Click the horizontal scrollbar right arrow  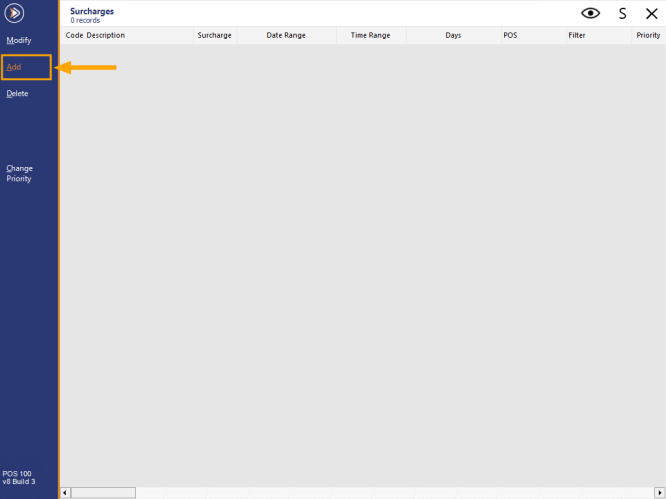tap(660, 493)
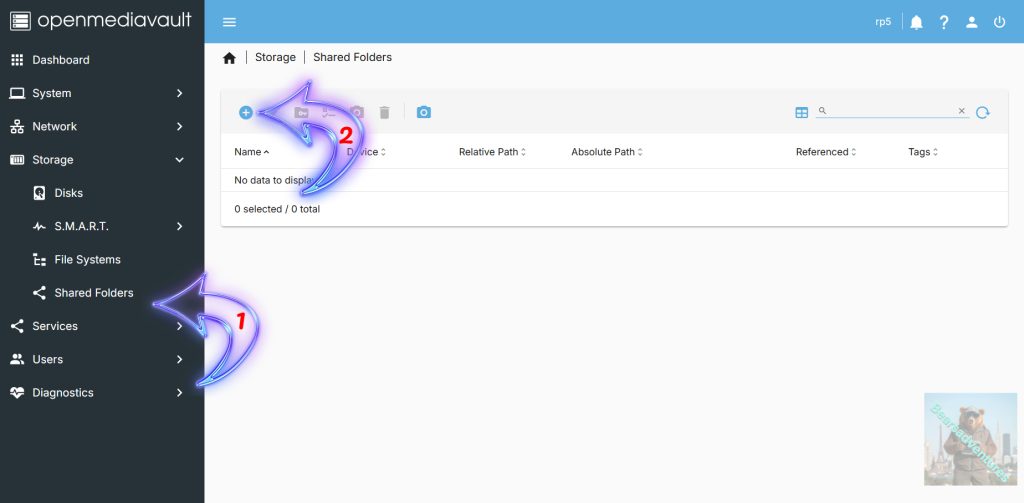Go to File Systems page

(x=87, y=260)
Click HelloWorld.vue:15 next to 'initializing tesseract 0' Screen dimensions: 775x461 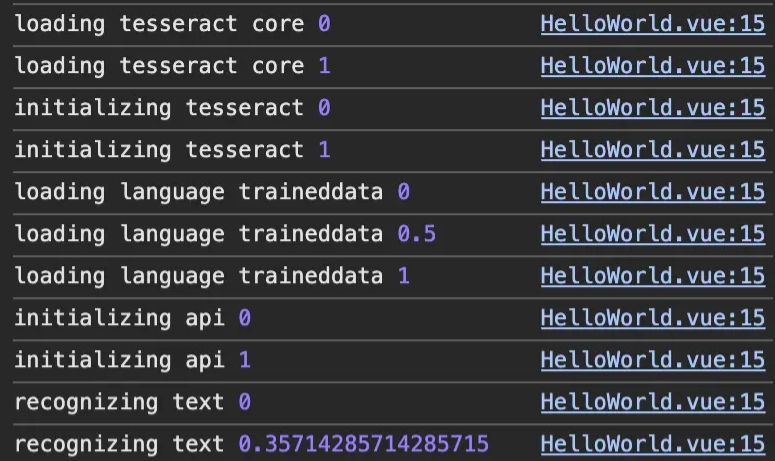tap(653, 108)
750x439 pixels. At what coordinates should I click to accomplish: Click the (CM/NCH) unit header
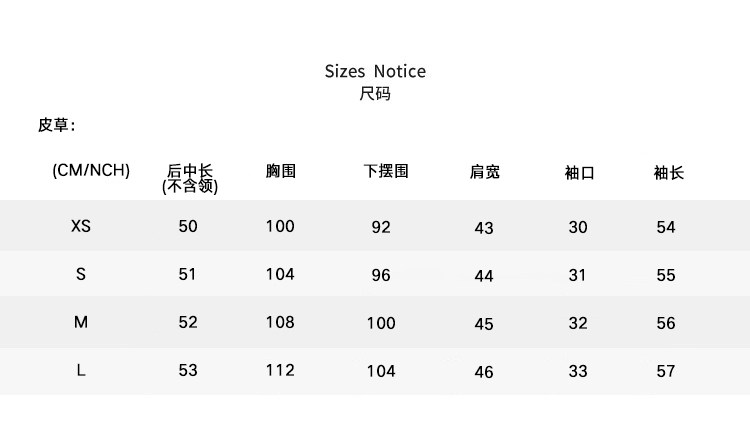[91, 170]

* * * * * * *

> **PROBLEM REQUIREMENTS**:
Set down the lines from the one containing "750x439 pixels. At" through the last line of the records above, both included, exactly as they appear and with no other text. Pictures should not be set down.

> **COMPLETED EXERCISE**:
750x439 pixels. At what coordinates should I click to accomplish: Click the (CM/NCH) unit header
[91, 170]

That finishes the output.